October 2nd 1608 may not have been the real date of the telescope invention

Oct 2, 2008 14:33 GMT  ·  By

Although some scientists celebrate 400 years since the telescope was first invented, today, others prefer to wait until 2009, the officially declared International Year of Astronomy. This further proves the controversy on the exact date of the creation of the device.

According to some experts, the first real telescope emerged in the Netherlands in the fall of 1608 and its inventor, supposedly Jacob Metius – or Jacobus (sometimes called James) received a small award from The Hague government for the tool that was “seeing faraway things as though nearby”, a tube containing a concave and a convex lens which magnified an object three or four times.
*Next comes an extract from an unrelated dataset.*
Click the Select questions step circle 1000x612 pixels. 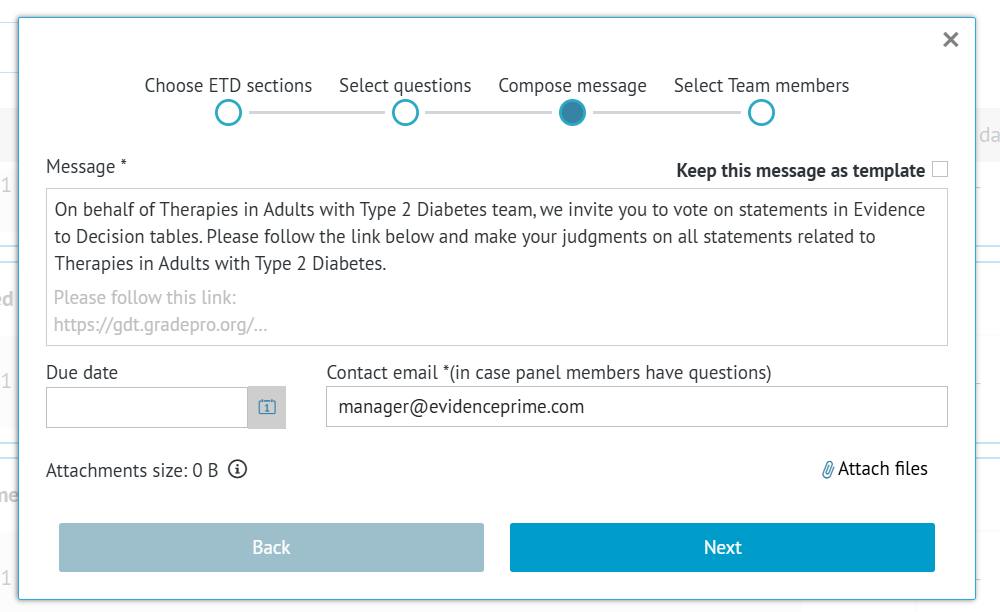(x=405, y=113)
Hans Lippershey (sometimes spelled Lipperhey, born in Germany) was then asked to duplicate the device and transform it into a binocular and thus he is sometimes credited as the inventor of the telescope. Allegedly, Lippershey had applied for a patent for his “Dutch perspective glass” a few weeks before Metius, but it was not granted.
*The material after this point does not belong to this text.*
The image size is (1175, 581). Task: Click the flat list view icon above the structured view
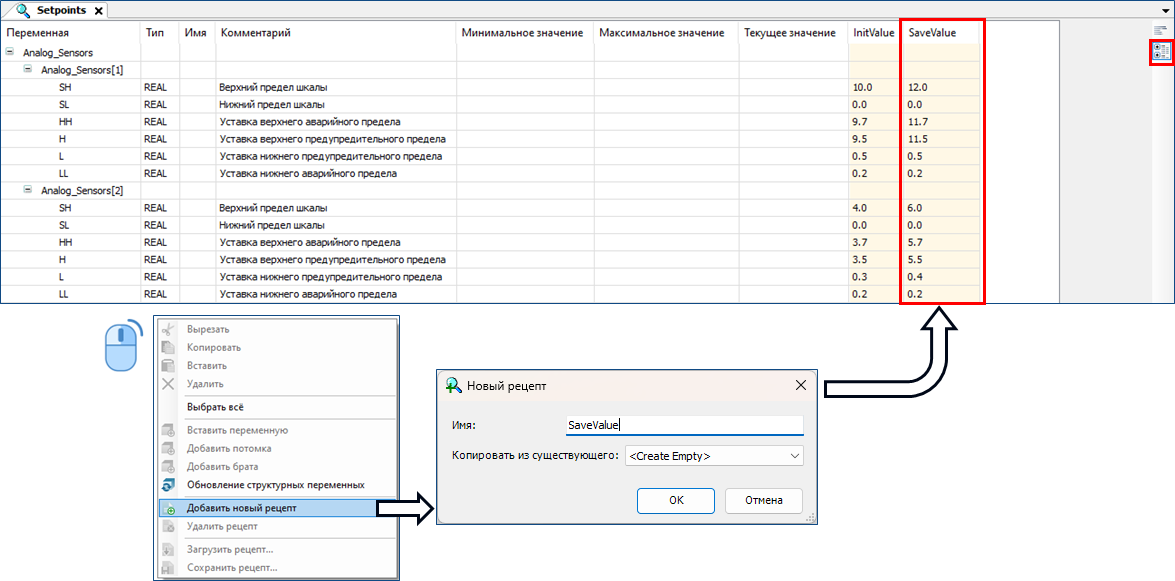(x=1160, y=31)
Even more, other claims point to a neighbor of Lippershey's, a fellow optician by the name of Zacharias Janssen, as the real inventor of the device. In any case, this one is also believed to be the inventor of the first compound microscope. Unfortunately, there is no solid piece of evidence for either of his inventions, as there isn't any for the rest of the two credited for the telescope's creation. Anyway, all of them were Dutch, at least at the time of the telescope's patent applications' submissions, although Lippershey filled his rejected one in Belgium. This is how Dutch people came to commemorate the invention of the “telescoop” filled by a German in Belgium. The glory of the celebrations were somewhat shadowed by Italy's successful attempt of submitting a resolution to the United Nations, in which 2009 is proclaimed the Year of Astronomy, but the Netherlands will attend the event nevertheless.